Climate meets passport control

Støjberg wants Greta Thunberg barred from Denmark, turns climate into border control issue mid-campaign

Nordic Observer · March 16, 2026 at 19:02
  • Støjberg wants Denmark to bar named climate activists from entering the country, with Thunberg as the primary target
  • Climate and environment rank as Danish voters' most important issue, yet the campaign debate has shifted to activist exclusion
  • The proposal faces obvious legal obstacles under EU freedom of movement rules, which guarantee Schengen citizens the right to travel
  • The move illustrates how Danish immigration-sceptic parties are repurposing border enforcement machinery for broader political ends

Danmarksdemokraterne leader Inger Støjberg wants Denmark to stop climate activists — specifically Greta Thunberg — at the border, Dagens Nyheter reports from the campaign trail in Aalborg. The demand has become one of the sharpest flashpoints of the Danish election campaign, despite — or perhaps because — climate and environment top the list of voter concerns in every major poll.

The proposal is a neat piece of political engineering. Danish voters say they care about the climate more than any other issue. Støjberg's response is not to offer a competing climate policy but to reframe the entire question: the problem is not emissions or energy transition but foreign activists causing disruption on Danish soil. The specific naming of Thunberg — a Swedish citizen, and arguably Sweden's most recognisable global export — adds a cross-border dimension that guarantees international attention. For a party built on immigration scepticism, the move represents a logical expansion of its core brand. The tools of border control, originally justified by migration pressures, are now being aimed at a 22-year-old Swede with a megaphone.
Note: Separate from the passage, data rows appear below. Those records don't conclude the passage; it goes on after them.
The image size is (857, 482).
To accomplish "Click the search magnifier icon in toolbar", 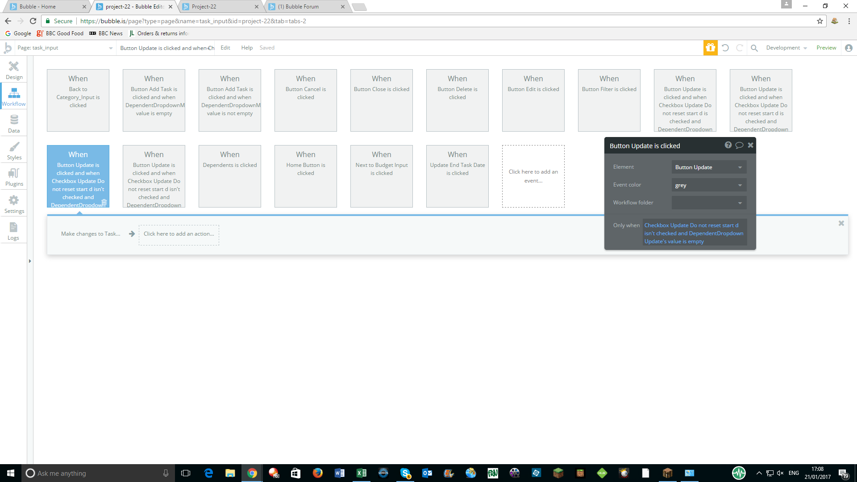I will click(754, 48).
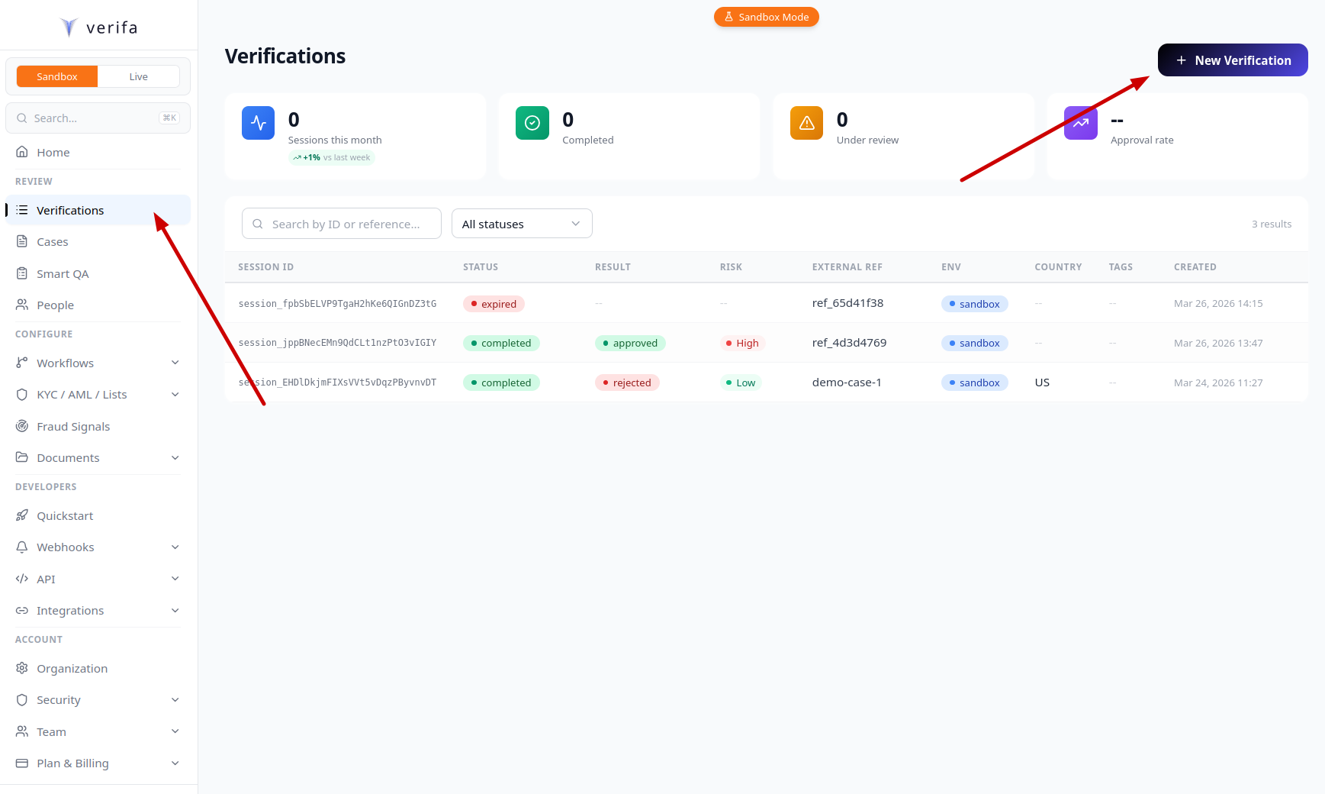Click the People sidebar icon
Viewport: 1325px width, 794px height.
click(x=23, y=305)
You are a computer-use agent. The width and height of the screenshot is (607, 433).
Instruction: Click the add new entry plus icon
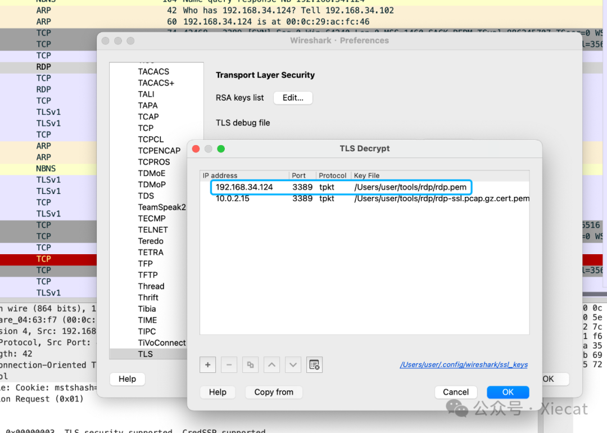point(207,365)
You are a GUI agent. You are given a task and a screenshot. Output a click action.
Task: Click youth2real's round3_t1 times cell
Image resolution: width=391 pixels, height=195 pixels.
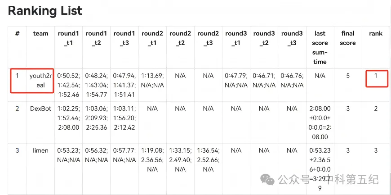(x=236, y=81)
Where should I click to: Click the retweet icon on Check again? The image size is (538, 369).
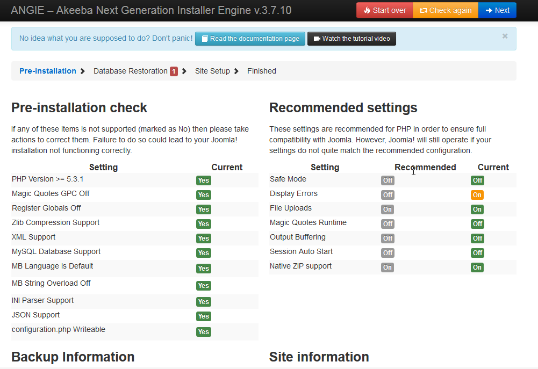[x=424, y=10]
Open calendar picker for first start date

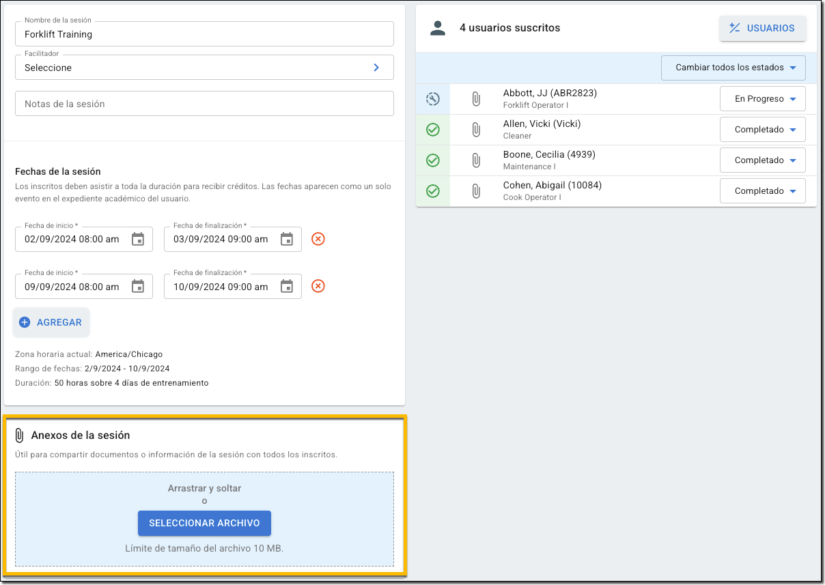(x=138, y=239)
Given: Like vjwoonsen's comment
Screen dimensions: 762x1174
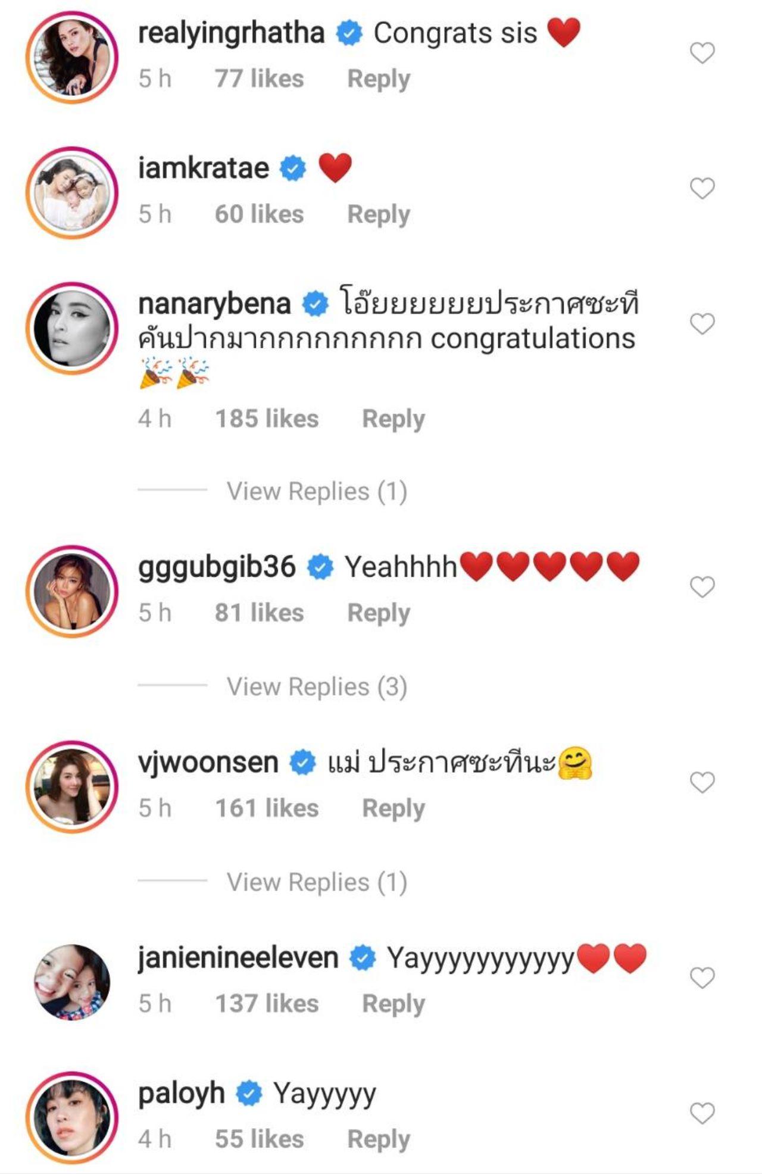Looking at the screenshot, I should point(702,782).
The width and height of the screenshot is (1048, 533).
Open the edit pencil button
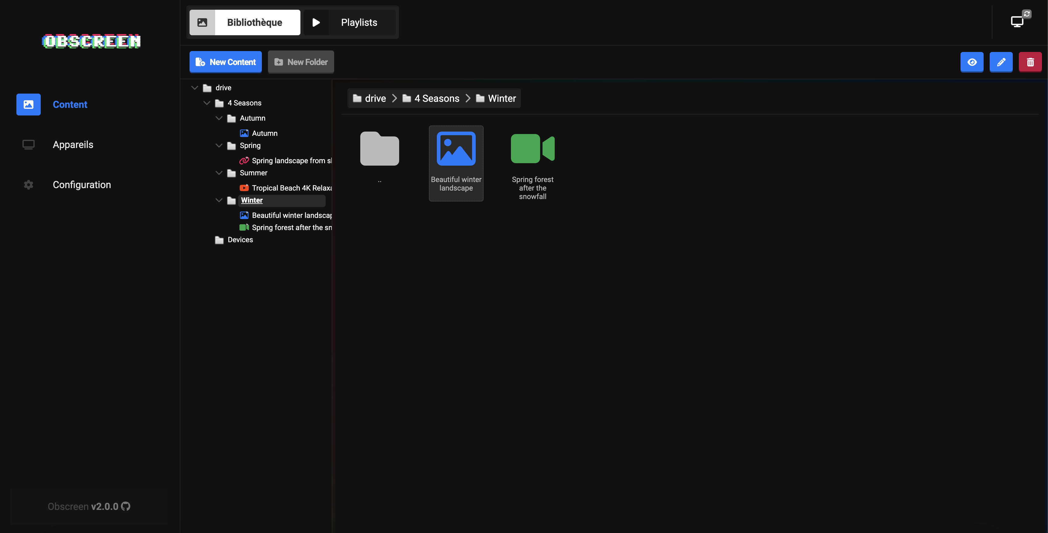[1001, 62]
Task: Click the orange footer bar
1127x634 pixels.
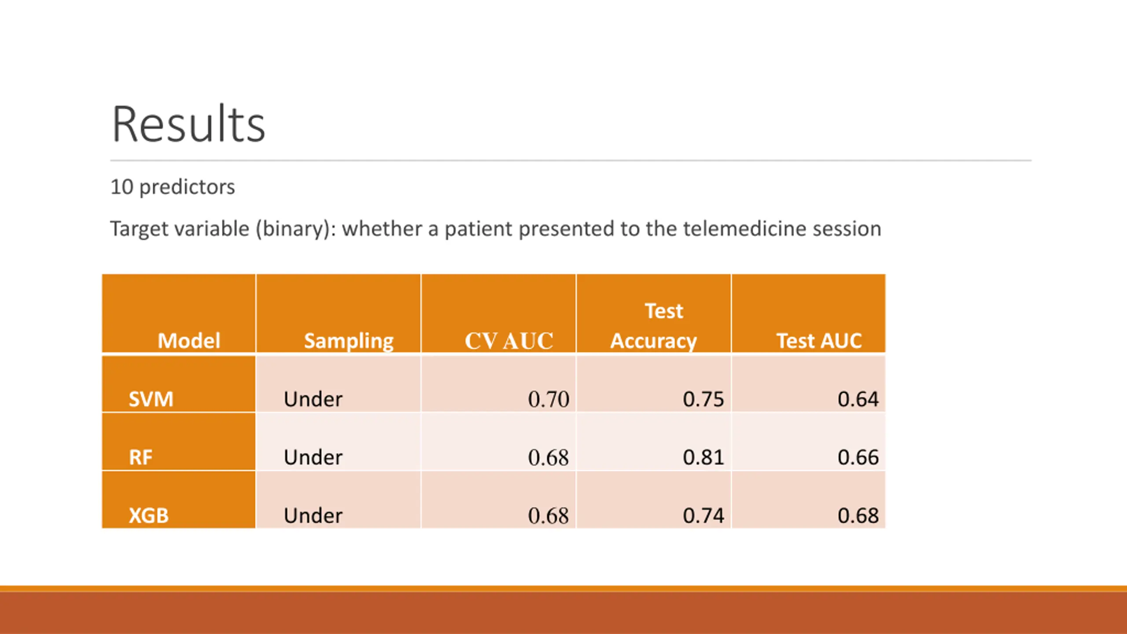Action: pos(564,610)
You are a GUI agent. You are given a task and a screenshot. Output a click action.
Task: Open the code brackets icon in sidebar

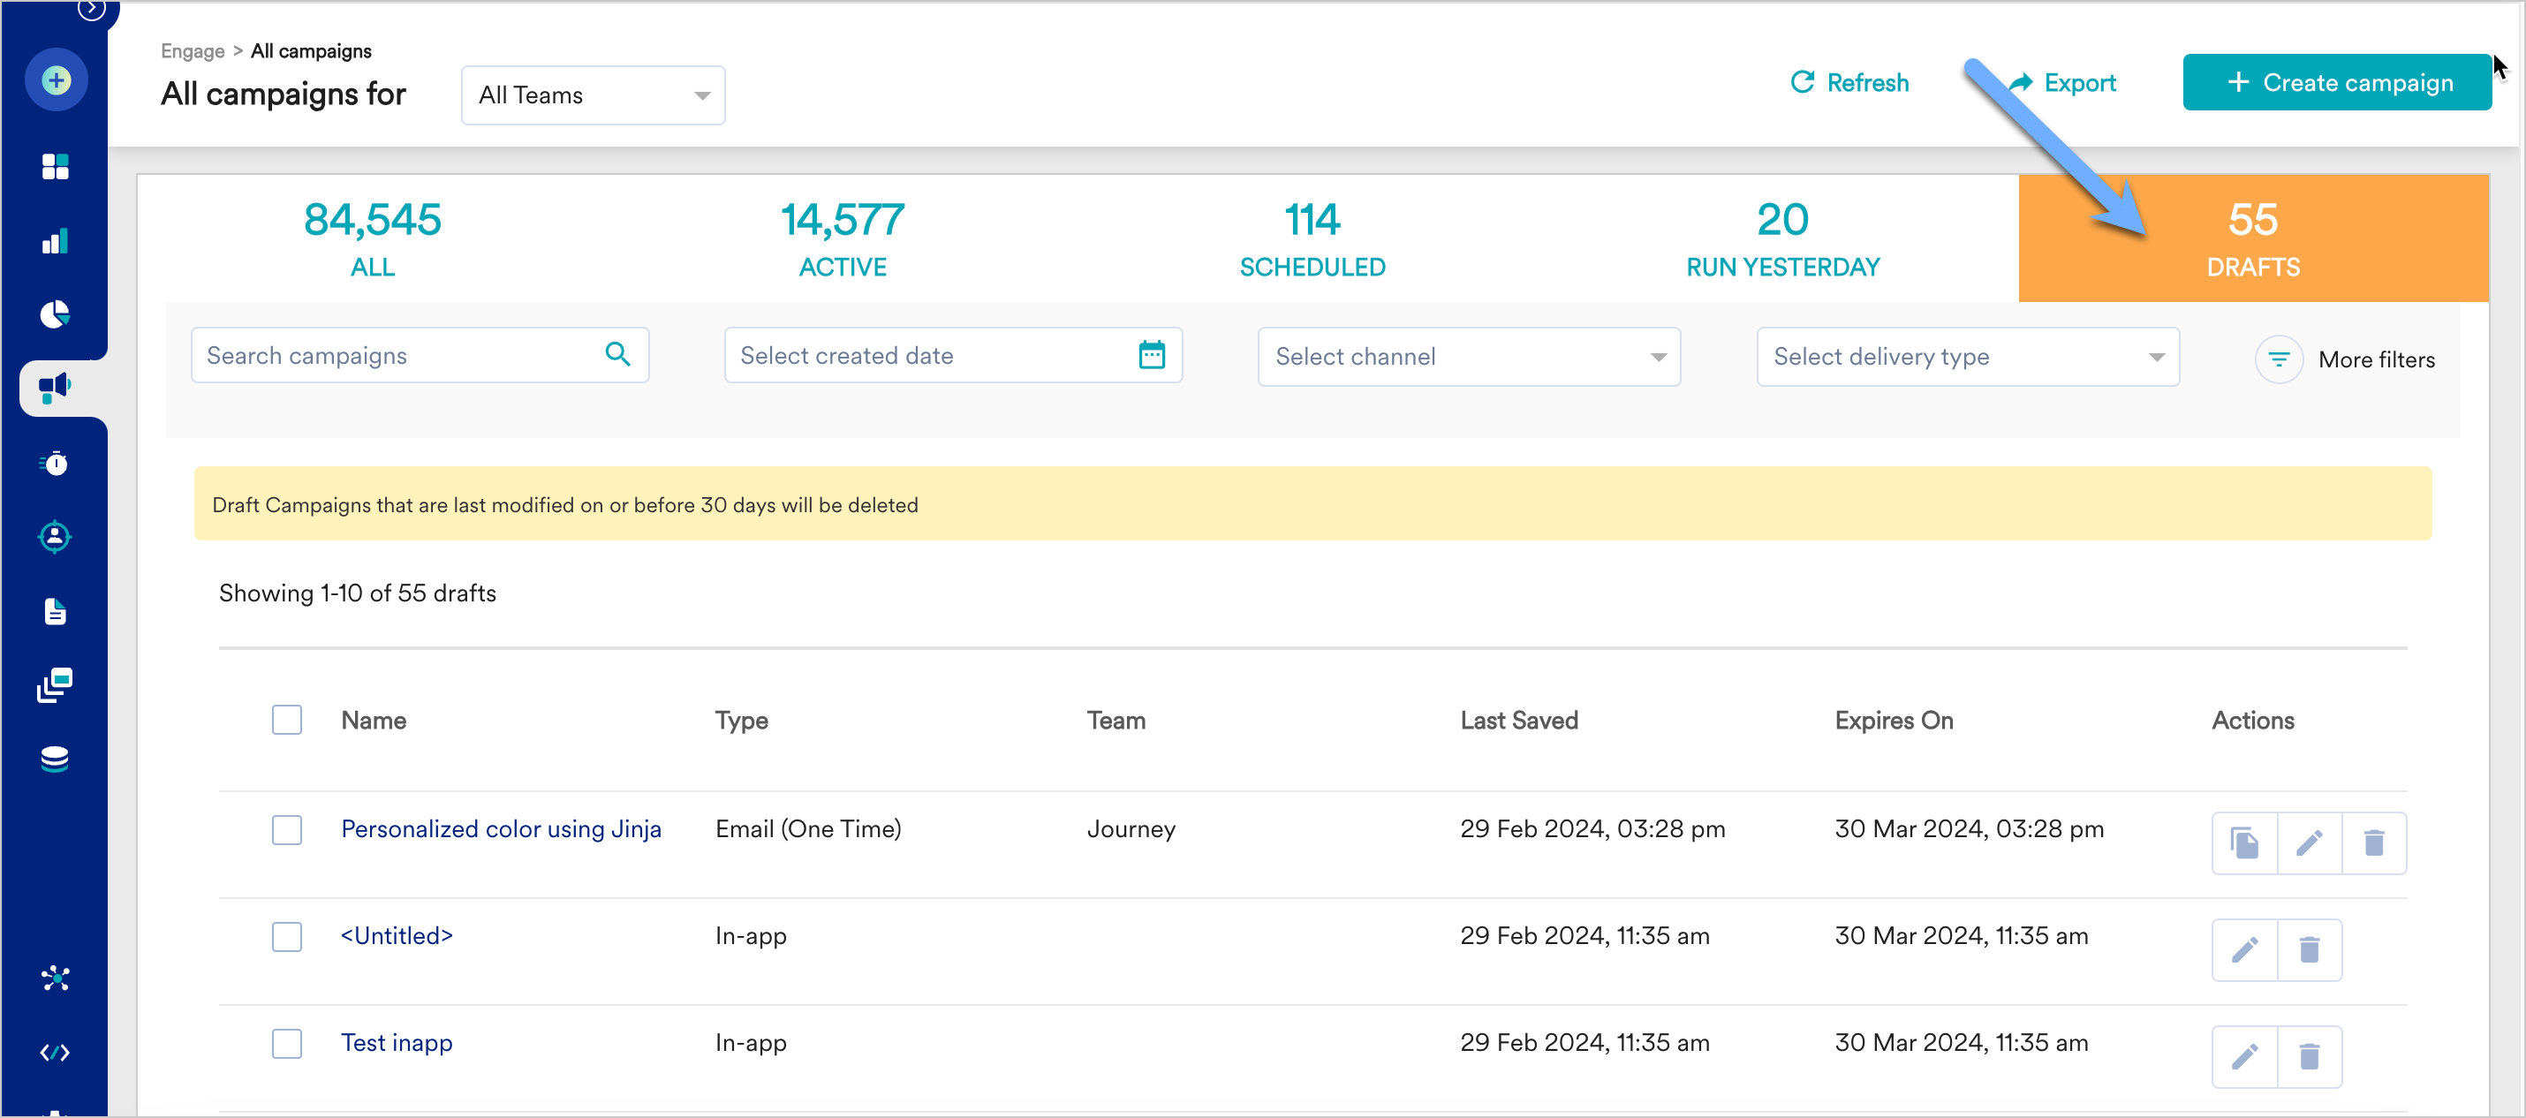(55, 1052)
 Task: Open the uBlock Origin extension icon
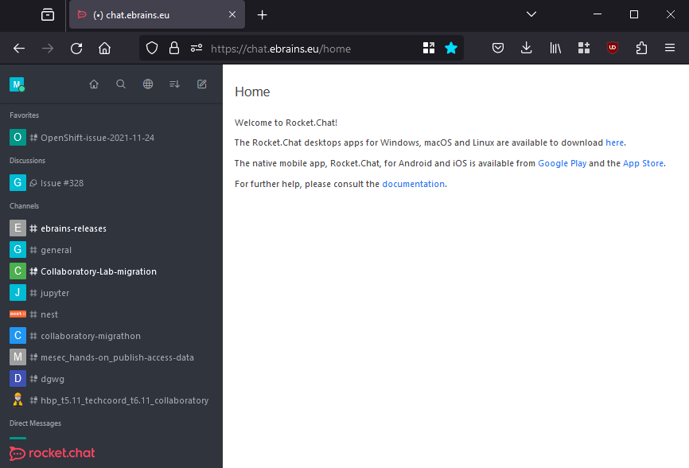(613, 48)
The legal basis for any such ban is thin to the point of transparent. EU freedom of movement grants all citizens of member states the right to travel, reside, and work across the Schengen area. Denmark could theoretically invoke public order exceptions under the EU Citizens' Directive, but these require an individual to pose a "genuine, present and sufficiently serious threat" — a threshold designed for organised crime and terrorism, not protest marches. Støjberg, a former immigration minister who was impeached and convicted in 2021 for illegally ordering the separation of asylum-seeking couples, is no stranger to testing the boundaries of what Danish law permits in the name of border enforcement.

Other Danish parties have been forced to respond, and the dynamic works in Støjberg's favour regardless of their answers. Parties that dismiss the proposal look soft on activist disruption. Parties that engage with it on its merits spend campaign oxygen debating border controls instead of carbon targets, energy policy, or green investment — precisely the terrain where Danmarksdemokraterne has little to offer. The climate issue, supposedly the electorate's top priority, gets hollowed out: plenty of heat, no policy substance.

The pattern is worth watching beyond this single election cycle. Danish politics pioneered the approach of letting immigration-sceptic parties set the terms of debate, forcing mainstream parties to adopt tougher positions or lose voters. That machinery is now being applied to new targets. If border enforcement can be weaponised against climate activists today, the template is available for any group that generates sufficient public irritation tomorrow.

Thunberg, for her part, has not commented on the proposal. She may not need to. The last time a Nordic politician tried to make her the story, it did more for her profile than any climate march could.